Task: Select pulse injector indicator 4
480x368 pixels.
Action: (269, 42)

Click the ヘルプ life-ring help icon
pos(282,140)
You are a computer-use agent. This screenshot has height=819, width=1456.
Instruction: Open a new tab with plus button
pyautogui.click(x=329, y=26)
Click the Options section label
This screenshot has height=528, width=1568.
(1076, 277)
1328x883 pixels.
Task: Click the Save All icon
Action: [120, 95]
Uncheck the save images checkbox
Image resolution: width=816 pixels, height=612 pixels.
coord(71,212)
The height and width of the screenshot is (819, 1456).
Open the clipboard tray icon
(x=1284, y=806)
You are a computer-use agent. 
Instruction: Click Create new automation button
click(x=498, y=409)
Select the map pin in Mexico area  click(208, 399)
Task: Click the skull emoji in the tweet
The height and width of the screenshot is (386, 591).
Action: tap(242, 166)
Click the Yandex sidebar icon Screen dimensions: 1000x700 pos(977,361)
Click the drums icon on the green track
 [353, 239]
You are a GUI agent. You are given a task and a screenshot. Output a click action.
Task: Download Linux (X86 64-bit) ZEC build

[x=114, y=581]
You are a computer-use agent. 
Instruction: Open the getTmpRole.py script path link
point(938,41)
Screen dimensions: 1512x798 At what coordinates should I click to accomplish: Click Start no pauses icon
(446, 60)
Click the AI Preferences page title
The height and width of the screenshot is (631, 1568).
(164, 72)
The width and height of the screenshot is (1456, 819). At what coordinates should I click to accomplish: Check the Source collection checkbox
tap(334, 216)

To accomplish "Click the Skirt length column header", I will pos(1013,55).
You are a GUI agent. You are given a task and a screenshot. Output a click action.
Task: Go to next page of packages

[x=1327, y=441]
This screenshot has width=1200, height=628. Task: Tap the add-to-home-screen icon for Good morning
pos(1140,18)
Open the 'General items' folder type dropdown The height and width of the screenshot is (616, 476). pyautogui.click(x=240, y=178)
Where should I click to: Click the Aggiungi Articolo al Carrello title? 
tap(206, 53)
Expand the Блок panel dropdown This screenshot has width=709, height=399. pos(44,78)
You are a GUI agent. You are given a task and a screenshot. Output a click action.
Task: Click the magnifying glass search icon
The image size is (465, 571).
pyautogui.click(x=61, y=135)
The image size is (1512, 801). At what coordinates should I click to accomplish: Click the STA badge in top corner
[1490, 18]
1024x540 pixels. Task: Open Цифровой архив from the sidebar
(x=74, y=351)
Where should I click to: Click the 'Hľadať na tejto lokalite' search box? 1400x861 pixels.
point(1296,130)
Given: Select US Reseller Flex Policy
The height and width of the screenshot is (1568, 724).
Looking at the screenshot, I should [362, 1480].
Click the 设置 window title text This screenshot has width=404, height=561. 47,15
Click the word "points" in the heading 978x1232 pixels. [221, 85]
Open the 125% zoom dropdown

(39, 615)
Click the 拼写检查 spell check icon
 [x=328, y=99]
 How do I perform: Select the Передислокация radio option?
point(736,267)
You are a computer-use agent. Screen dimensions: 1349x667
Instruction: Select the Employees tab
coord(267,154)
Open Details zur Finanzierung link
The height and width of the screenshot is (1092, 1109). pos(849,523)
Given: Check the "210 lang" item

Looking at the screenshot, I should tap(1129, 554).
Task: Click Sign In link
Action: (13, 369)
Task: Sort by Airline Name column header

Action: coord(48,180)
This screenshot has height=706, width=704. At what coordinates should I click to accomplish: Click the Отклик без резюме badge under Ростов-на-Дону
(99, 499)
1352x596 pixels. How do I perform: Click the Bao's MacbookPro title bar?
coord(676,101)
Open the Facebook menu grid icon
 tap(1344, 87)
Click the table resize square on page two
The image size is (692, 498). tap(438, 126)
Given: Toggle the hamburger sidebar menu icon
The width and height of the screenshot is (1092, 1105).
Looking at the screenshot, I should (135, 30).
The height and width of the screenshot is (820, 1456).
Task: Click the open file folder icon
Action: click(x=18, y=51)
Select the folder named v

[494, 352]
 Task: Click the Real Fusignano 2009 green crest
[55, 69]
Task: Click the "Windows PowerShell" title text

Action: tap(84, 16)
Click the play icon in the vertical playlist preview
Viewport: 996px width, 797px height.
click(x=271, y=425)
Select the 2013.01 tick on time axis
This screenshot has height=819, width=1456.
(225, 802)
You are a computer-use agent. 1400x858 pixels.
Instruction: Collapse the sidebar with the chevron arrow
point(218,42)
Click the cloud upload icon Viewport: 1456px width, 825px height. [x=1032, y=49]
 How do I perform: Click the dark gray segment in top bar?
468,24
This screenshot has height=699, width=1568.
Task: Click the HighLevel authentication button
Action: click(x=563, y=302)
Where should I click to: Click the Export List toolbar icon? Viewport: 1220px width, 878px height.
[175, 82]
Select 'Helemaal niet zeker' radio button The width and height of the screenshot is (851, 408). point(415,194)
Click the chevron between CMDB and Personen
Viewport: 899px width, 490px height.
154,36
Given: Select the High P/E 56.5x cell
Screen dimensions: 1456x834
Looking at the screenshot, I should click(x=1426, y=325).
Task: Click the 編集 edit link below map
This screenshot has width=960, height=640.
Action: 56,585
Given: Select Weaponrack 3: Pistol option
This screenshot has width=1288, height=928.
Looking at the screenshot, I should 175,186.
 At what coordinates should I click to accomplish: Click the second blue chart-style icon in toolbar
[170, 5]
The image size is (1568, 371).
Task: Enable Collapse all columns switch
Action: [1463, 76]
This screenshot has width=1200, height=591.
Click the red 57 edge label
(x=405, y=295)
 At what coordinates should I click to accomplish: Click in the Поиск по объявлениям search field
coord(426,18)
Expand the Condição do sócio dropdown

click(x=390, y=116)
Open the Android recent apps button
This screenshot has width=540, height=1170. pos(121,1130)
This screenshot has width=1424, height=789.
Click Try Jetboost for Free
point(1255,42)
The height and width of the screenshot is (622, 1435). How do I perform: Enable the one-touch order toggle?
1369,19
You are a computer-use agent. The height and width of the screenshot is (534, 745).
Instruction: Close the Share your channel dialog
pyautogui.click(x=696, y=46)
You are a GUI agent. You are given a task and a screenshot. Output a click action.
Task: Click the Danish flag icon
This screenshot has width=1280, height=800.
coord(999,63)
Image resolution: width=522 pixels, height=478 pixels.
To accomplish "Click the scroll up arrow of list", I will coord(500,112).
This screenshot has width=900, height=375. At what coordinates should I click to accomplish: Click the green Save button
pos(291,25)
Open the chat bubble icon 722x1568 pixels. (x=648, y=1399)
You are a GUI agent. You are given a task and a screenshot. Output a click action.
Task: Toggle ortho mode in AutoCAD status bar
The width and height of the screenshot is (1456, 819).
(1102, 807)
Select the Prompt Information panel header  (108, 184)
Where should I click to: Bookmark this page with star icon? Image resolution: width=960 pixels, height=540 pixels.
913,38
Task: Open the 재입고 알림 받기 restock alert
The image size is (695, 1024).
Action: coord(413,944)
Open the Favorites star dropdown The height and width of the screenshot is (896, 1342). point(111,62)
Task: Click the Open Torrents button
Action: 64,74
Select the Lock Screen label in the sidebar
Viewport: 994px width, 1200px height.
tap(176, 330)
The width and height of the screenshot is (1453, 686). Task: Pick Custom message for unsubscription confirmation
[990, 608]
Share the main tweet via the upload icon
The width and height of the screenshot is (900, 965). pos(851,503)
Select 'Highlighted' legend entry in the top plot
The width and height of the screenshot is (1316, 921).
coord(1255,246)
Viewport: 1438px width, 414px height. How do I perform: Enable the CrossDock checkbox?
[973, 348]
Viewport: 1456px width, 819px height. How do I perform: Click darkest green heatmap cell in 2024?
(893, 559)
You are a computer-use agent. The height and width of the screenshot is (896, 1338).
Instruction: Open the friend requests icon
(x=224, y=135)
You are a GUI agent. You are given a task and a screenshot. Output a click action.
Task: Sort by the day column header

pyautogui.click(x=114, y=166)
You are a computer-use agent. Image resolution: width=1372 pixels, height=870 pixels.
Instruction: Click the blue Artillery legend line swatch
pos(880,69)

═══

- Your task
Rewrite the lines from the one containing "Open the 'General" through the one containing "The image size is (692, 498). tap(438, 126)", inclusive, changing "dropdown" to "drop-down menu" and leaving everything else as it is.

- Answer to this exercise
Open the 'General items' folder type drop-down menu The height and width of the screenshot is (616, 476). pyautogui.click(x=240, y=178)
Where should I click to: Click the Aggiungi Articolo al Carrello title? 
tap(206, 53)
Expand the Блок panel drop-down menu This screenshot has width=709, height=399. pos(44,78)
You are a GUI agent. You are given a task and a screenshot. Output a click action.
Task: Click the magnifying glass search icon
The image size is (465, 571).
pyautogui.click(x=61, y=135)
The image size is (1512, 801). At what coordinates should I click to accomplish: Click the STA badge in top corner
[1490, 18]
1024x540 pixels. Task: Open Цифровой архив from the sidebar
(x=74, y=351)
Where should I click to: Click the 'Hľadať na tejto lokalite' search box? 1400x861 pixels.
point(1296,130)
Given: Select US Reseller Flex Policy
The height and width of the screenshot is (1568, 724).
Looking at the screenshot, I should [362, 1480].
Click the 设置 window title text This screenshot has width=404, height=561. 47,15
Click the word "points" in the heading 978x1232 pixels. [221, 85]
Open the 125% zoom drop-down menu

(39, 615)
Click the 拼写检查 spell check icon
 [x=328, y=99]
 How do I perform: Select the Передислокация radio option?
point(736,267)
You are a computer-use agent. Screen dimensions: 1349x667
Instruction: Select the Employees tab
coord(267,154)
Open Details zur Finanzierung link
The height and width of the screenshot is (1092, 1109). pos(849,523)
Given: Check the "210 lang" item

Looking at the screenshot, I should tap(1129, 554).
Task: Click Sign In link
Action: (13, 369)
Task: Sort by Airline Name column header

Action: coord(48,180)
This screenshot has height=706, width=704. At what coordinates should I click to accomplish: Click the Отклик без резюме badge under Ростов-на-Дону
(99, 499)
1352x596 pixels. How do I perform: Click the Bao's MacbookPro title bar?
coord(676,101)
Open the Facebook menu grid icon
 tap(1344, 87)
Click the table resize square on page two
The image size is (692, 498). tap(438, 126)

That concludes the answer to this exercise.